──────── RECORDED INFORMATION ────────
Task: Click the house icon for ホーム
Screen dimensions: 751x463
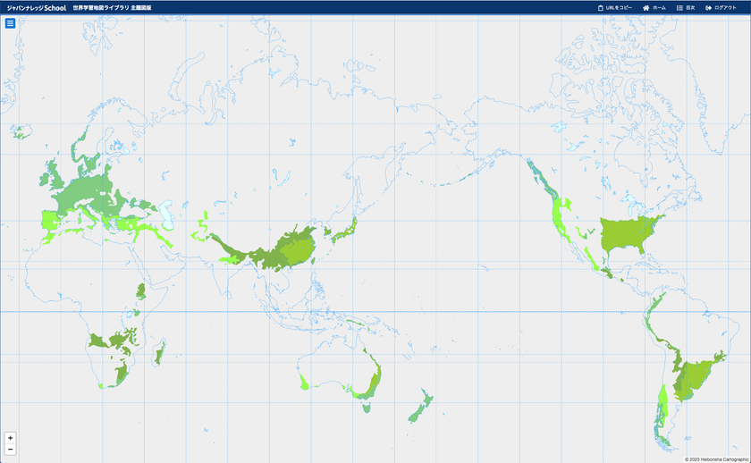Action: click(646, 8)
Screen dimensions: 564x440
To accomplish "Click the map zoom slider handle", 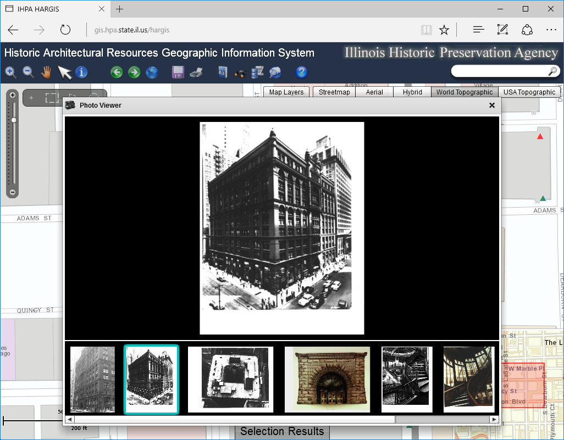I will pos(14,120).
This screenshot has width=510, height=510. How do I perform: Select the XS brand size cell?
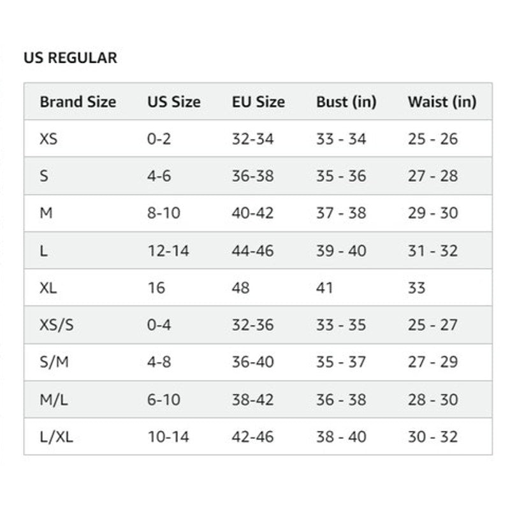(x=48, y=139)
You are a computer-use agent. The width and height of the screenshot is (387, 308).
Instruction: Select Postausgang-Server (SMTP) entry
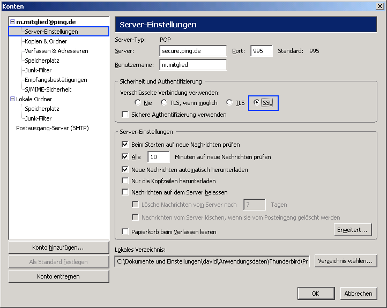click(52, 128)

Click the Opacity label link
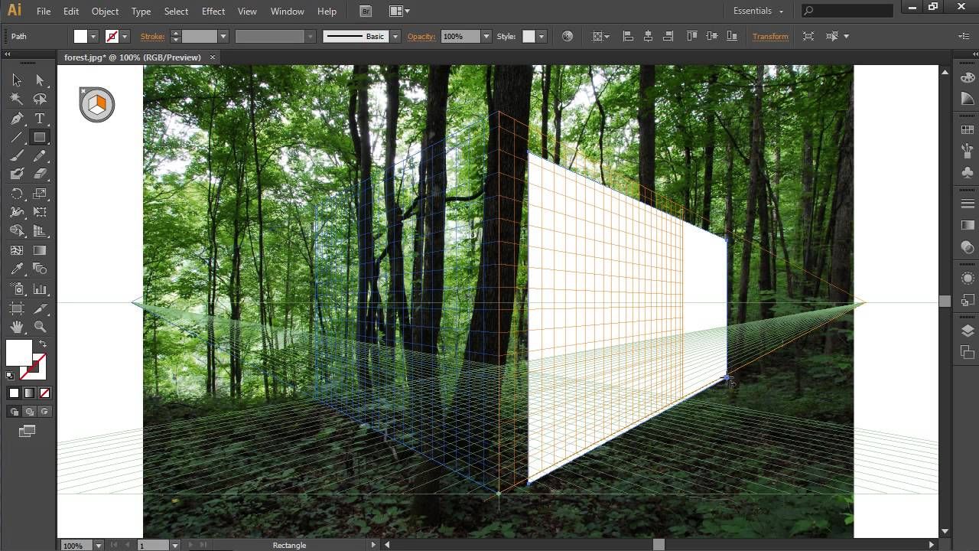click(421, 37)
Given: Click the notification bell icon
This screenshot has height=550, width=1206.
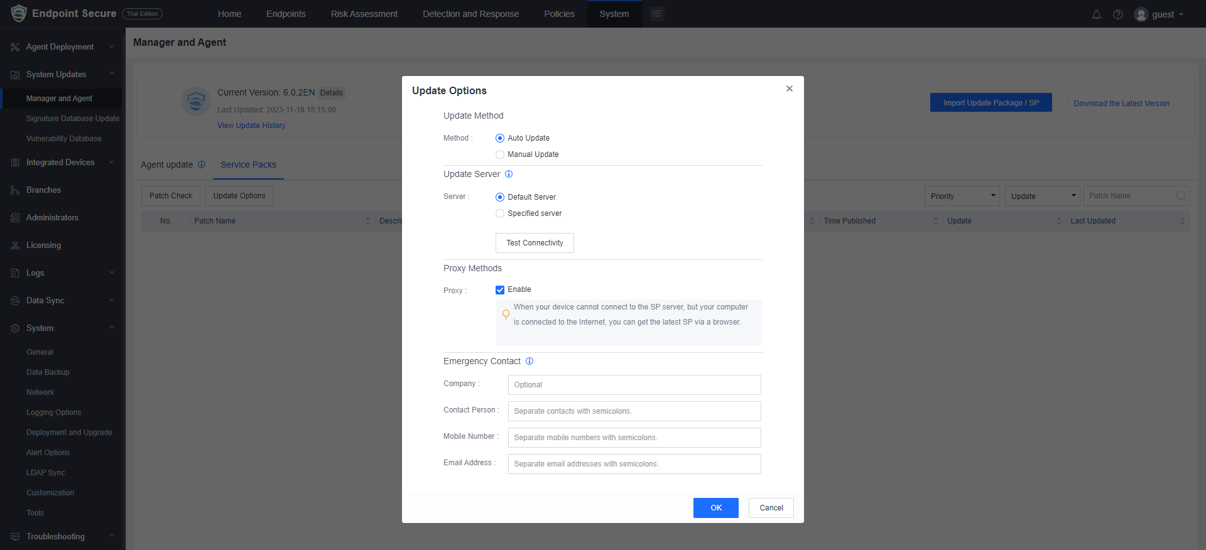Looking at the screenshot, I should pyautogui.click(x=1096, y=14).
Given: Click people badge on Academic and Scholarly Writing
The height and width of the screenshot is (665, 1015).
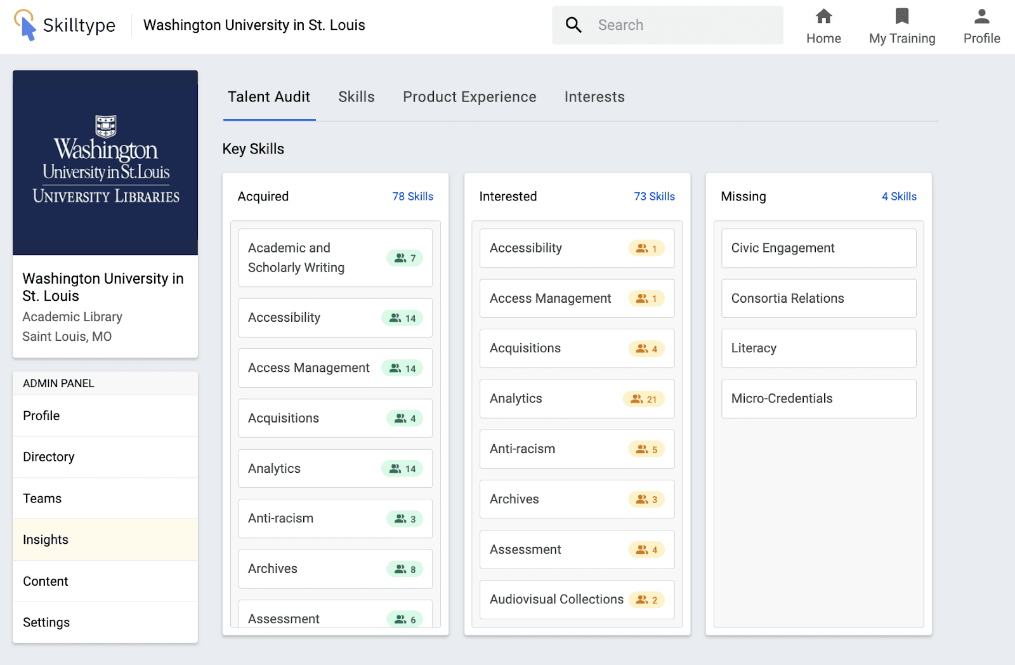Looking at the screenshot, I should click(x=405, y=258).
────────
→ **EXERCISE**: Reproduce the items from the line containing "Given: Click people" through the end, swapping "badge" for "icon" and changing nothing else. Omit the pictures.

→ **ANSWER BELOW**:
Given: Click people icon on Academic and Scholarly Writing
The height and width of the screenshot is (665, 1015).
Looking at the screenshot, I should click(x=405, y=258).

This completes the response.